OCBC Folds Regional Securities Units into Global Markets
OCBC will integrate its Singapore, Hong Kong and Indonesia brokerages into Global Markets on 1 July, targeting larger institutional flows.
Singapore-based OCBC will transfer its three stock-broking subsidiaries, OCBC Securities (OSPL) in Singapore, OCBC Securities Brokerage (Hong Kong) (OSBHK), and PT OCBC Sekuritas Indonesia (PTOS), into the bank’s Global Markets division on 1 July 2025, a move designed to deepen its reach among high-net-worth and institutional investors.
The restructuring places equities alongside OCBC’s existing foreign-exchange, rates, and credit desks, giving Global Markets end-to-end oversight of the full suite of market products, the bank informed on Wednesday.
«Segment Agnostic» Product Group
All employees will keep their current roles, and client trading platforms such as iOCBC will operate as usual, ensuring continuity for retail clients who have made OSPL one of Singapore’s top three brokers by trading volume for the past decade.
By housing securities inside a «segment-agnostic» product group, OCBC aims to craft more holistic wealth propositions for affluent customers while simultaneously unlocking primary-market and execution opportunities for corporates, hedge funds, and other wholesale clients across its regional network.
Talent Hire
Kenneth Lai, Head of Global Markets, will assume oversight of the enlarged franchise and become Chairman of OSPL’s board.
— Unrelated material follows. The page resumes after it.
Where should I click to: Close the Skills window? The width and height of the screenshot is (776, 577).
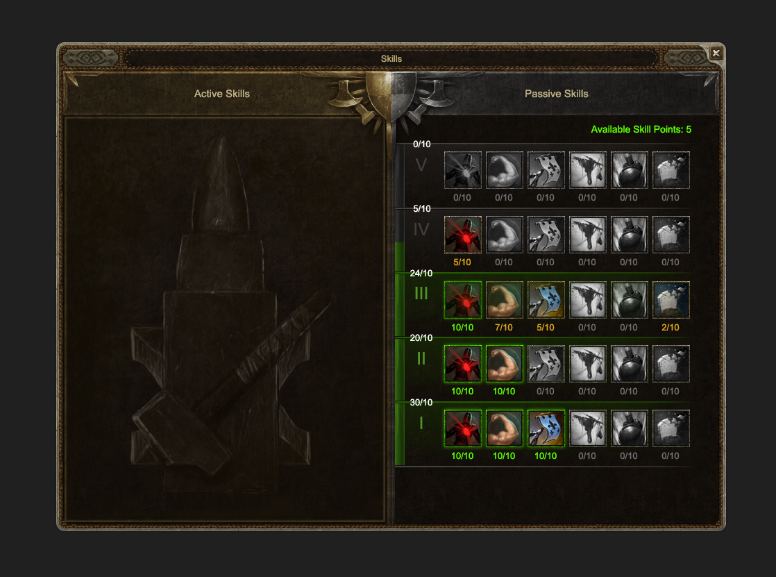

Wilson He remains Managing Director of OSPL and will report to Lai. The bank intends to hire additional talent to expand its institutional-grade capabilities.
Management sees the timing as opportune: Singapore’s Monetary Authority announced a S$5 billion programme in February to bolster liquidity in SGX-listed stocks, Hong Kong remains a key conduit into Greater China, and global funds are showing renewed interest in Indonesia’s long-term equity story.